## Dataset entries
□ □ □ □ □ □ □
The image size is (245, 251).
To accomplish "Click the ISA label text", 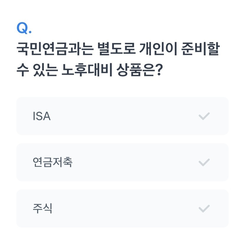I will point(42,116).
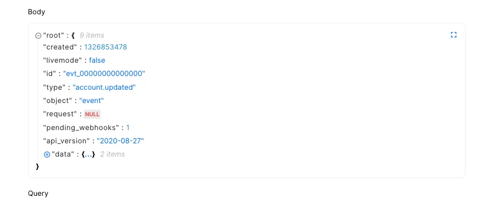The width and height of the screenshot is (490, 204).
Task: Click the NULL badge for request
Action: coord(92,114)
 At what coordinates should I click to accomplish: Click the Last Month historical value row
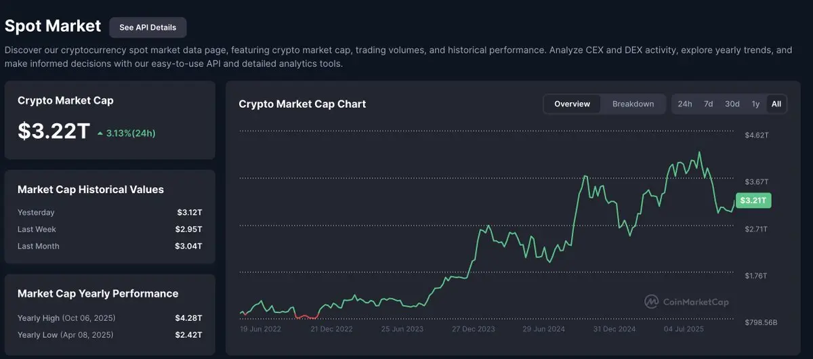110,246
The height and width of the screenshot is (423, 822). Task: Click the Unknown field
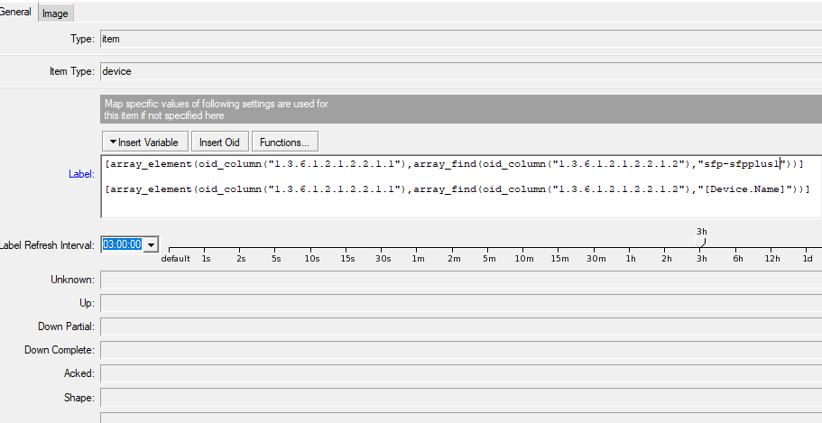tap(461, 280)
□ □ □ □ □ □ □
## Requirement
Nothing but the lines from the line containing "The height and" through the end of the records belongs in the answer, written out exactly, both ends included, without pictures.

## Solution to this task
The height and width of the screenshot is (423, 822). Task: Click the Unknown field
tap(461, 280)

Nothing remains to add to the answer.